I had a great conversation the other day with a good creative friend of mine. This person is a songwriter, and music is a passion – I should say a fairly prominent and driving passion in this person’s life. As with all creative folks from time to time, my dear friend is currently struggling with a writer’s block, a long and seemingly endless drought of inspiration, and is, as you can imagine, feeling sad and (just a little) frustrated.
I am sure this sounds familiar to many of you, as no matter what those passionate endeavours are that we pursue to keep us sane, there are always times when the inspiration just doesn’t flow. When our ideas are tapped and we feel like we’ve lost it. When we are blank. I know it is true for me, as there are times when the only thing I can do is precisely what I advised my dearest pal to do: get out and live.
It is life and living it to the best of our abilities that fill us up. I’d love to hear what you guys do to fuel up after a drought, as I’m always game to hear new ideas! And with that we are off on an adventure — our family is ducking out for the weekend to Oregon, where we’ll be hitting Portland for a few days followed by a visit to the coast and the beach. It’ll be short, but sometimes that’s all it takes. Looking forward to absorbing all this time has to offer.

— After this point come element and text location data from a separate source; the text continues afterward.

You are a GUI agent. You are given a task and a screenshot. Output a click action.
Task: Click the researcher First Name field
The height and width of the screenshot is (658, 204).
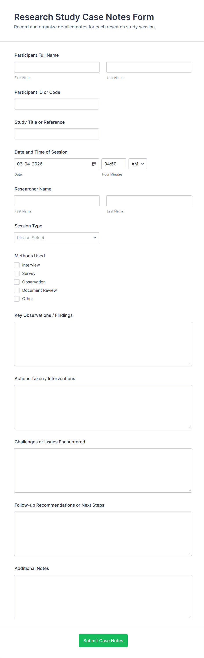(x=57, y=201)
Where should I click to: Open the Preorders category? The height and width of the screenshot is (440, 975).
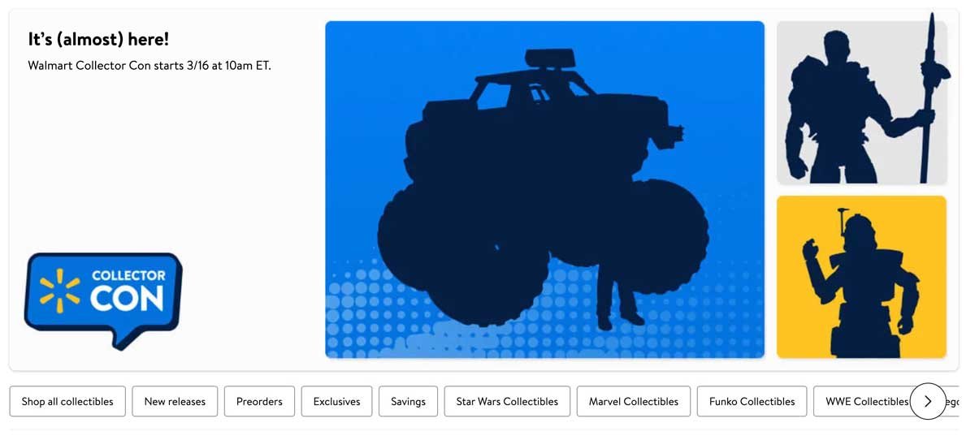[259, 402]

Here is a simple yet delicious salad combo from our epic shared meal last week. Warning: it seems like the type of salad anyone could make, and it is. It just happens to be completely delicious too! Especially if you are a dill fan 🙂
Grated Beet, Fresh Dill & Feta Salad:
(1) head red leaf lettuce, washed and torn (or 2 giant handfuls of spring greens)
(1) beet, peeled & grated
(1/2) cup fresh dill, chopped
(1/2) cup pumpkin seeds, toasted
(1/2) cup feta cheese, cubed or crumbled
(1/2-1) cup cherry tomatoes, washed & halved
(1) recipe balsamic dressing
Balsamic Crema Dressing:
(1/4) cup olive oil
(1/4) cup balsamic crema
(1) tsp salt
(1) tbsp fresh dill, minced
black pepper as desired
First, toast pumpkin seeds for 5 minutes in a pre-heated cast iron pan or in the oven at 350 degrees until fragrant and turning brown (they will start to pop and that is when they are done). Remove the seeds to a bowl to cool while you prepare the rest of the salad.
In a salad bowl, tear the lettuce into bite-sized pieces and toss it all in. Layer the salad with the grated beets, dill, cherry tomatoes & feta. Whisk the dressing ingredients together in a small bowl – this will be a wonderfully thick mixture from the use of balsamic crema – I highly recommend sourcing this as it is wonderful in this recipe (the small squeezy bottles of thick reduced balsamic – about 7-8$ in most stores). If you use balsamic vinegar instead, I suggest a tbsp of sugar or so to thicken and sweeten the dressing.
Sprinkle the salad with the pumpkin seeds once they are cool, reserving a few to use as a garnish. Just before serving, toss the salad with the dressing a separate mixing bowl to well coat the entire mixture. Transfer back to the serving bowl or serve on individual plates. Top with a little reserved dill and the pumpkin seeds and enjoy.
This recipe will serve 4-6 hungry folks depending on what else it is served with. We enjoyed it with the corn salad from the last post and a hearty veggie-loaded frittata. With amazing bread too of course 🙂 I am sure this would be just as epic with some of that tofu feta I’ve seen around the blog world and have yet to try. All you adventurous vegan friends of mine I’d love to hear if you try it that way!